JAKARTA - Badan Riset dan Intelektual Mahasantri (BRIM) Pesantren Khatamun Nabiyyin resmi melantik Eksekutif pertamanya untuk periode 2026-2027. Pelantikan berlangsung di Aula PKUMI Masjid Istiqlal, Jakarta, pada Minggu (31/5/2026), dan menjadi tonggak awal penguatan budaya riset dan intelektualitas di lingkungan mahasantri.
Prosesi pelantikan dipimpin langsung oleh Kiai Akbar Saleh, B.A selaku Pimpinan Pesantren Khatamun Nabiyyin, disaksikan oleh jajaran wakil pimpinan, asatiz dan ustazat, serta seluruh mahasantri. Kegiatan ini menandai dimulainya peran strategis BRIM sebagai wadah pengembangan keilmuan, riset, dan diskursus intelektual di pesantren.

Dalam sambutannya, pimpinan pesantren menegaskan pentingnya kehadiran BRIM sebagai ruang pembinaan tradisi berpikir kritis dan produktif di kalangan mahasantri. Lembaga ini diharapkan tidak hanya menjadi pusat kegiatan akademik internal, tetapi juga mampu berkontribusi dalam pengembangan pemikiran keislaman dan keilmuan yang relevan dengan tantangan zaman
Baca Juga :Ujian Bukan Sekadar Nilai, Ponpes Khatamun Nabiyyin Tekankan Pembentukan Karakter Santri
BRIM dirancang sebagai platform yang mendorong mahasantri untuk aktif dalam penelitian, penulisan ilmiah, diskusi akademik, serta pengembangan gagasan inovatif. Selain itu, lembaga ini juga diarahkan untuk membangun jejaring keilmuan, baik di lingkungan pesantren maupun dengan institusi eksternal.

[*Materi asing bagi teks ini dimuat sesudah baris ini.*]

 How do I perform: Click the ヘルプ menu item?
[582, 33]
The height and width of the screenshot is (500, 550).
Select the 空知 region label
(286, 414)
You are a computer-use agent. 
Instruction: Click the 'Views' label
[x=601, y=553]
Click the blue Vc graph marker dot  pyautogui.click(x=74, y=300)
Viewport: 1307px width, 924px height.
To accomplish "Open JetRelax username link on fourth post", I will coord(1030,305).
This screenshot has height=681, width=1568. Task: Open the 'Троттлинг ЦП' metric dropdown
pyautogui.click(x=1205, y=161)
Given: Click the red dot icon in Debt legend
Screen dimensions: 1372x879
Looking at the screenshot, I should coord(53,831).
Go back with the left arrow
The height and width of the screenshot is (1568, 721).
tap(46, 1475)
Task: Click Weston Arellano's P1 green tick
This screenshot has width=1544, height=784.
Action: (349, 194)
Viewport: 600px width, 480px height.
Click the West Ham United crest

Pelantikan Eksekutif ini menjadi langkah awal dalam membangun ekosistem intelektual yang lebih terstruktur di Pesantren Khatamun Nabiyyin. Dengan kepengurusan yang baru terbentuk, BRIM diharapkan mampu melahirkan generasi mahasantri yang tidak hanya unggul dalam pemahaman keilmuan, tetapi juga aktif dalam produksi pengetahuan dan kontribusi pemikiran bagi masyarakat luas.